About this task:
Return all of the records exactly.

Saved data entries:
______

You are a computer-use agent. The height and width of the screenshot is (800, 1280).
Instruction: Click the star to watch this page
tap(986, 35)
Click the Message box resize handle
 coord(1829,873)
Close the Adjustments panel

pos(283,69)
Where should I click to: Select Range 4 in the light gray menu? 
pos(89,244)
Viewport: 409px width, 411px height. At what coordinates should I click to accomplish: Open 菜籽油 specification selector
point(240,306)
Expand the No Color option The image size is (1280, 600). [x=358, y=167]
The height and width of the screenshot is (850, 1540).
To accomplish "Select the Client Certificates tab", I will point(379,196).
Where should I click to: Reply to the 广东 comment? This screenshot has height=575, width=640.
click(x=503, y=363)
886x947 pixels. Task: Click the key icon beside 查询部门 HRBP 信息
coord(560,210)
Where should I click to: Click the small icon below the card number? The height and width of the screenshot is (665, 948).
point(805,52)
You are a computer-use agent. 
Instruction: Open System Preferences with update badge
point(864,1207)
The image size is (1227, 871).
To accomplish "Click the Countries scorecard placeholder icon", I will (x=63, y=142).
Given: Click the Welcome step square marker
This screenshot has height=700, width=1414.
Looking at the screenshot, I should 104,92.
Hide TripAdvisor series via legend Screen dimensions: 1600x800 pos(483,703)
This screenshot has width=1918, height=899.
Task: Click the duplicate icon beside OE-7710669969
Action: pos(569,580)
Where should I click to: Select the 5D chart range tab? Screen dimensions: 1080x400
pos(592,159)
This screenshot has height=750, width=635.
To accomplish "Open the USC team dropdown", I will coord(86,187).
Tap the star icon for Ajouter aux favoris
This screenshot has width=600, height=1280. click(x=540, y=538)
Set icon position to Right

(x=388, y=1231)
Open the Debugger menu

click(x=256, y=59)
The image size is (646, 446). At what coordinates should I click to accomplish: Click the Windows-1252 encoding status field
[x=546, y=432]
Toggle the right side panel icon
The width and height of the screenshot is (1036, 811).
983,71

______

Reply:
You are a computer-use agent. The height and width of the screenshot is (800, 1280).
Instruction: Click the star to watch this page
tap(986, 35)
Click the Message box resize handle
 coord(1829,873)
Close the Adjustments panel

pos(283,69)
Where should I click to: Select Range 4 in the light gray menu? 
pos(89,244)
Viewport: 409px width, 411px height. At what coordinates should I click to accomplish: Open 菜籽油 specification selector
point(240,306)
Expand the No Color option The image size is (1280, 600). [x=358, y=167]
The height and width of the screenshot is (850, 1540).
To accomplish "Select the Client Certificates tab", I will point(379,196).
Where should I click to: Reply to the 广东 comment? This screenshot has height=575, width=640.
click(x=503, y=363)
886x947 pixels. Task: Click the key icon beside 查询部门 HRBP 信息
coord(560,210)
Where should I click to: Click the small icon below the card number? The height and width of the screenshot is (665, 948).
point(805,52)
You are a computer-use agent. 
Instruction: Open System Preferences with update badge
point(864,1207)
The image size is (1227, 871).
To accomplish "Click the Countries scorecard placeholder icon", I will (x=63, y=142).
Given: Click the Welcome step square marker
This screenshot has height=700, width=1414.
Looking at the screenshot, I should 104,92.
Hide TripAdvisor series via legend Screen dimensions: 1600x800 pos(483,703)
This screenshot has width=1918, height=899.
Task: Click the duplicate icon beside OE-7710669969
Action: pos(569,580)
Where should I click to: Select the 5D chart range tab? Screen dimensions: 1080x400
pos(592,159)
This screenshot has height=750, width=635.
To accomplish "Open the USC team dropdown", I will coord(86,187).
Tap the star icon for Ajouter aux favoris
This screenshot has width=600, height=1280. click(x=540, y=538)
Set icon position to Right

(x=388, y=1231)
Open the Debugger menu

click(x=256, y=59)
The image size is (646, 446). At what coordinates should I click to accomplish: Click the Windows-1252 encoding status field
[x=546, y=432]
Toggle the right side panel icon
The width and height of the screenshot is (1036, 811).
983,71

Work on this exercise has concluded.